PROBLEM DETAILS. List every line in the items below that contains the word "Mobilní".

(Items from a data source)
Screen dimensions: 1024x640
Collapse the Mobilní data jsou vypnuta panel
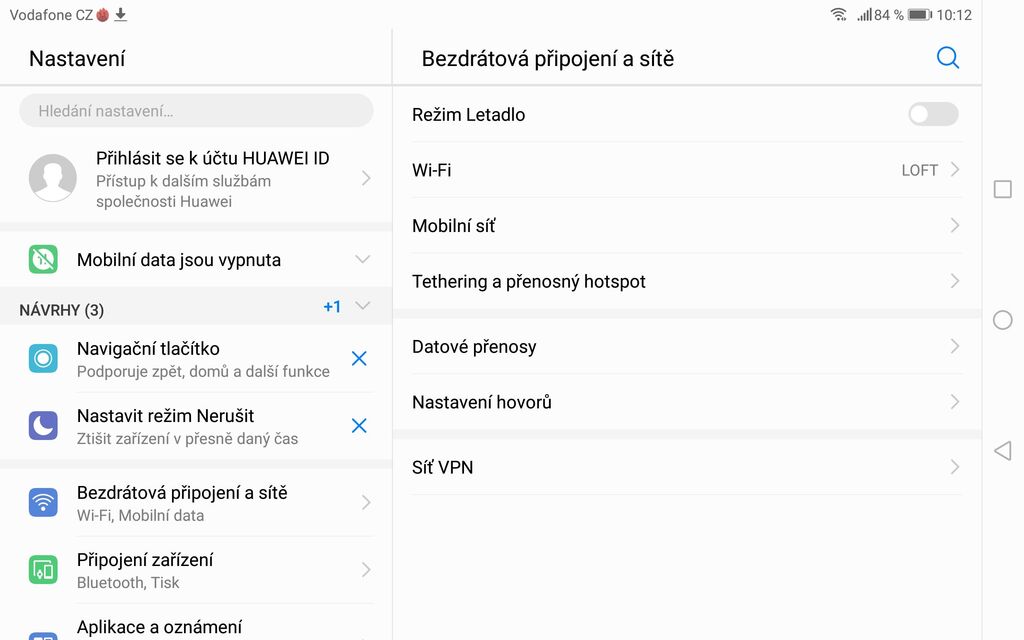pos(363,259)
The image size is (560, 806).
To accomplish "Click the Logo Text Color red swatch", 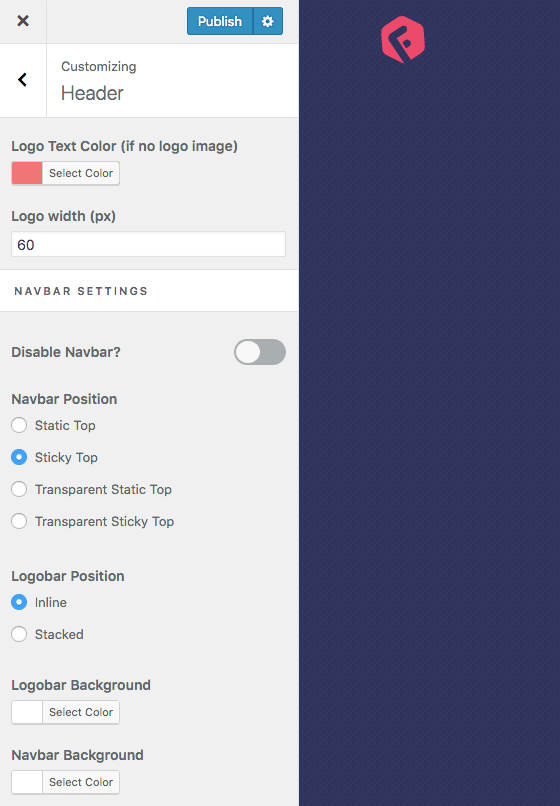I will point(27,173).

ANSWER.
Collapse the Mobilní data jsou vypnuta panel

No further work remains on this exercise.